Court Opinion

ID: 3244886
Source: CourtListenerOpinion
Date Created: 2016-07-05 16:17:22.162906+00
Date Added: 2024-06-11T12:50:10.222635
License: Public Domain

The Attorney General in brief supporting the application for rehearing asserts: "The jury and no one else can fix the punishment in a homicide case.
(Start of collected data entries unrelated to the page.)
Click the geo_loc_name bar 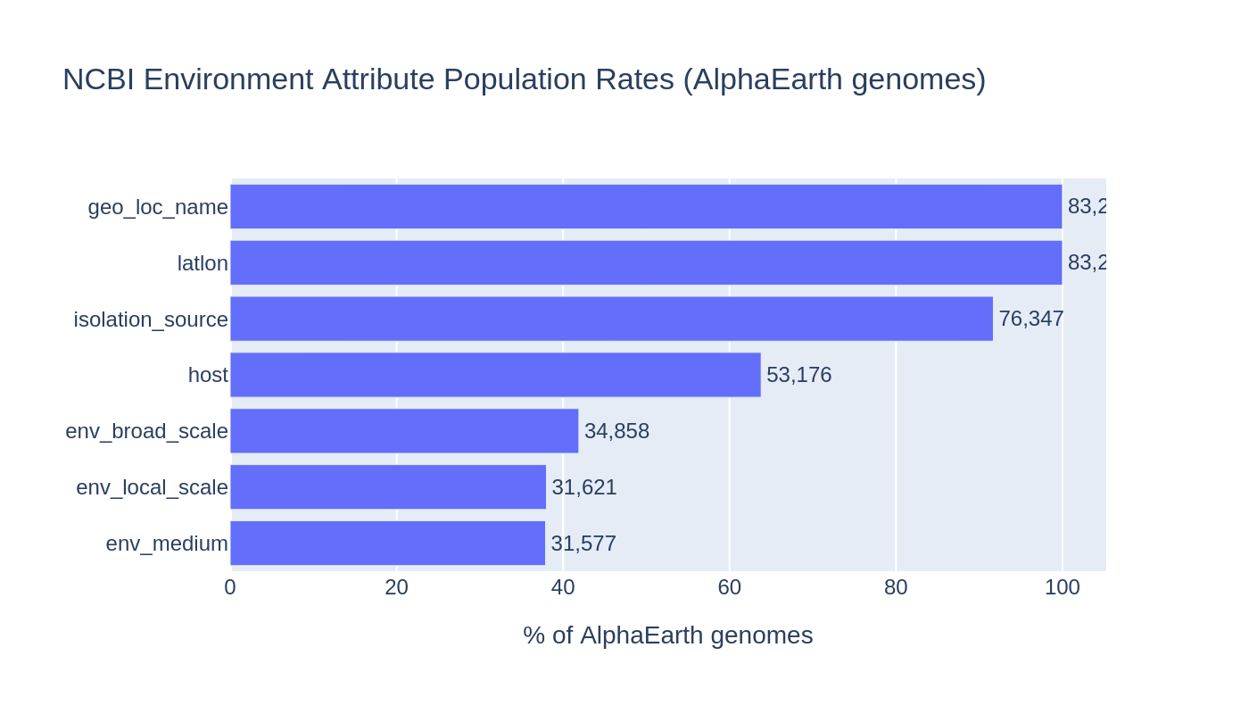click(x=646, y=206)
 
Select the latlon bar click(x=646, y=262)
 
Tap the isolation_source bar click(x=611, y=319)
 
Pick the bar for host click(x=495, y=375)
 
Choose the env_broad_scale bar click(x=404, y=431)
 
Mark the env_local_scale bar click(x=388, y=487)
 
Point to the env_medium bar click(x=387, y=544)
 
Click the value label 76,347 click(x=1030, y=319)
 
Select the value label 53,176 click(x=798, y=375)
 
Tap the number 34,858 click(x=616, y=431)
If verdicts of juries are to be set aside because of difference of opinion, then it would seem that the Court is usurping the power of the jury." [Italics supplied.]
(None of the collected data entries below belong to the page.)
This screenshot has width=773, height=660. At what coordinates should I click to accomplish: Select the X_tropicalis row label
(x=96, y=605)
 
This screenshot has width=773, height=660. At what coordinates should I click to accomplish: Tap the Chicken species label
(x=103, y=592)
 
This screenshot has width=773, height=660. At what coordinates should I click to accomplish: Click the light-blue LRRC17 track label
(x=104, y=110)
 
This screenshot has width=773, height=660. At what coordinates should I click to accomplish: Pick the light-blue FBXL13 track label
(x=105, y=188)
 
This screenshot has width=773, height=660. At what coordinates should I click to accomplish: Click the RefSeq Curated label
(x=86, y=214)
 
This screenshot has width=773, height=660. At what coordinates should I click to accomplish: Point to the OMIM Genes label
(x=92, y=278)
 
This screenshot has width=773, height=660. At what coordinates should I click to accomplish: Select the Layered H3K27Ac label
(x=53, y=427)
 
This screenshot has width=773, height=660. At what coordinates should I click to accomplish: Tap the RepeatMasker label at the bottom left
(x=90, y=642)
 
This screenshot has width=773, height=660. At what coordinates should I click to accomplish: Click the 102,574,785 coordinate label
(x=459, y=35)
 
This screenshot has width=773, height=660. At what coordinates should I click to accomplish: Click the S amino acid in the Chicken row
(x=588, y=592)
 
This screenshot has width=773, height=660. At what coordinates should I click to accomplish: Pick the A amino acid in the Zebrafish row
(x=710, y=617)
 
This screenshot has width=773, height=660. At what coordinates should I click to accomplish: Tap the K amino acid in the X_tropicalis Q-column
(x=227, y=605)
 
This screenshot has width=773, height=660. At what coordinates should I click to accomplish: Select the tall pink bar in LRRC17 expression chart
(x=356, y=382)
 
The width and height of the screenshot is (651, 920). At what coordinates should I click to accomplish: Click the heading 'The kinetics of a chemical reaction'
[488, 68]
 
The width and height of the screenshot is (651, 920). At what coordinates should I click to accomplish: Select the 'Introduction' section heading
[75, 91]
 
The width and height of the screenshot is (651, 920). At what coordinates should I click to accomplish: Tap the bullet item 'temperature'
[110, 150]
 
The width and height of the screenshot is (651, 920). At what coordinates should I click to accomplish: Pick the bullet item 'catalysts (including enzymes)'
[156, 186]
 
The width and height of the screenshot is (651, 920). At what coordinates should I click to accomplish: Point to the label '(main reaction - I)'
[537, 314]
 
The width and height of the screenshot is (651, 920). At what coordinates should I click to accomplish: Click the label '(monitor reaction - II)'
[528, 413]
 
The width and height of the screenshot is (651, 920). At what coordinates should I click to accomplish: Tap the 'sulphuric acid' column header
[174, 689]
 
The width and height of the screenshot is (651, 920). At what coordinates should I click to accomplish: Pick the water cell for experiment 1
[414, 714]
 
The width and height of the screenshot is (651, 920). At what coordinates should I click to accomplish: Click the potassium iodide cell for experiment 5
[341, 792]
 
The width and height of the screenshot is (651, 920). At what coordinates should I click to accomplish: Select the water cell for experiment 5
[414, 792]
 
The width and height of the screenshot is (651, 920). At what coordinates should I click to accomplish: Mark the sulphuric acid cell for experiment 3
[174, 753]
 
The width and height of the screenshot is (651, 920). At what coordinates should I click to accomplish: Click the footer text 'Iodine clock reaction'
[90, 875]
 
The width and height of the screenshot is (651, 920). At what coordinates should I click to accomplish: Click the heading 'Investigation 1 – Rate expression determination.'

This assertion overlooks the fact that the same constitutional "body of magistracy" that divided the offense of murder into degrees and prescribed the constituent elements of each such degree, conferring on the jury the power to determine the degree in a particular case and "at the discretion of the jury" to fix the punishment, has by the Automatic Appeal Act, in cases where the punishment is fixed at death, imposed on the Supreme Court the duty of examining all the testimony, and if in the opinion of the court the verdict of the jury is contrary to the great weight of the evidence, to reverse the judgment of conviction, though no motion for new trial has been made. General Acts, Regular Session 1943 and Special Session 1942, p. 217, § 10, Code 1940, Tit. 15, § 382(10); Constitution 1901, §§ 42, 43 and 44; Brown v. State, 109 Ala. 70, 81 and 82,20 So. 103.
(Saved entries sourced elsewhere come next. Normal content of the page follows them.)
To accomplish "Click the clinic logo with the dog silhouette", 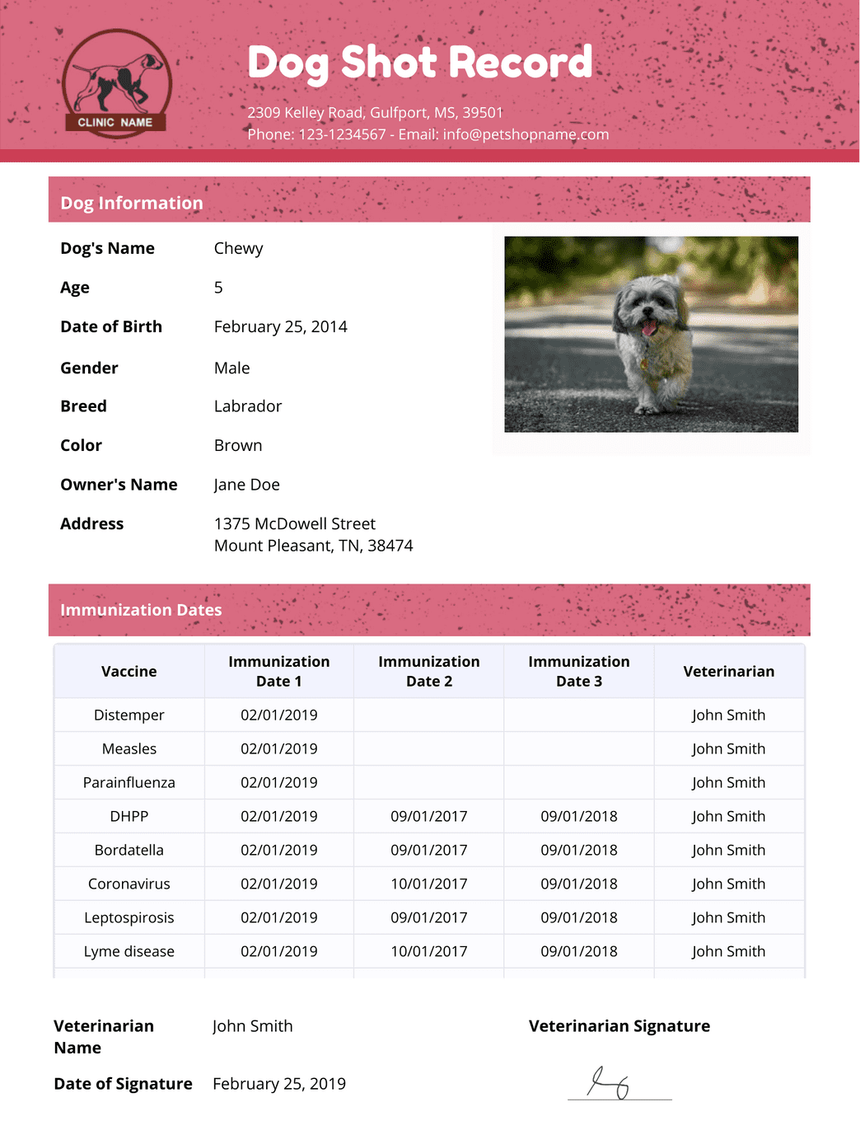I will [116, 83].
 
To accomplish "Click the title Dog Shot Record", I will [419, 63].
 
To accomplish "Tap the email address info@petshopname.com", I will [526, 134].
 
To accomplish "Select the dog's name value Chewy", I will [238, 248].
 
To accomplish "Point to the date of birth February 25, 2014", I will [280, 326].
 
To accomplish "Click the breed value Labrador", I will [247, 406].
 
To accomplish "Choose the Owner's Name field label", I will [119, 485].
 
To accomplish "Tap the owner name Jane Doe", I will [246, 485].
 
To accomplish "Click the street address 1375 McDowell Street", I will [294, 523].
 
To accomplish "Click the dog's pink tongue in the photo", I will [650, 328].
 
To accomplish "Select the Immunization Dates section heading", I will [141, 610].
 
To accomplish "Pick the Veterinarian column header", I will [728, 671].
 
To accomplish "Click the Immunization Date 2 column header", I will [428, 671].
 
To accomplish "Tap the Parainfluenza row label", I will [129, 782].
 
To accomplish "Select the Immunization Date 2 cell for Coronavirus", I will [428, 884].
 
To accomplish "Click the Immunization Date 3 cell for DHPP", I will [578, 816].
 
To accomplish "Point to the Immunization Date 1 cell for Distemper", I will [278, 715].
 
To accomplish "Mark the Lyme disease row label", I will [129, 951].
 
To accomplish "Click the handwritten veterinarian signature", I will [610, 1083].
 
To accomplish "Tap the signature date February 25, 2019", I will [278, 1083].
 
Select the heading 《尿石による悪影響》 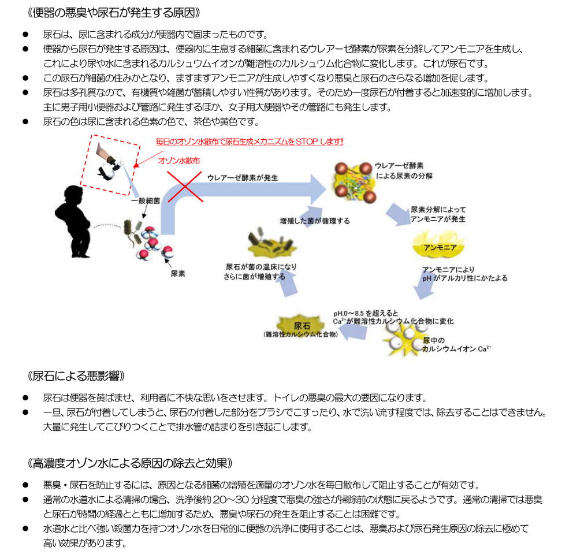(76, 376)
Even before the enactment of the automatic appeal statute cited above, the verdict of the jury in homicide cases was subject to judicial revision. In Brown v. State, supra, Chief Justice Brickell, speaking for this court, observed: "If under temporary excitement, or the influence of passion or prejudice, which will sometimes affect juries, a verdict should be rendered inflicting the graver punishment, when in the dispassionate judgment of the judge a milder punishment should have been imposed, it is his duty to apply the corrective of a new trial; * * *." 109 Ala. at page 84, 20 So. at page 108.
Such judicial revision has never been regarded as "usurpation," but wise and courageous judicial interposition. White v. Blair, 95 Ala. 147, 10 So. 257; Alabama Great So. R. R. Co. v. Powers, 73 Ala. 244.
Many states have enacted statutes authorizing appellate courts to intervene and apply correctives in cases where the punishment is fixed by the jury. State v. Ramirez, 34 Idaho 623,203 P. 279, 29 A.L.R. 297 and annotations 331-342; 15 Am.Jur. p. 160, § 510.
I concur in the opinion of the CHIEF JUSTICE.
All the Justices concur, except LIVINGSTON, J., who dissents, as indicated.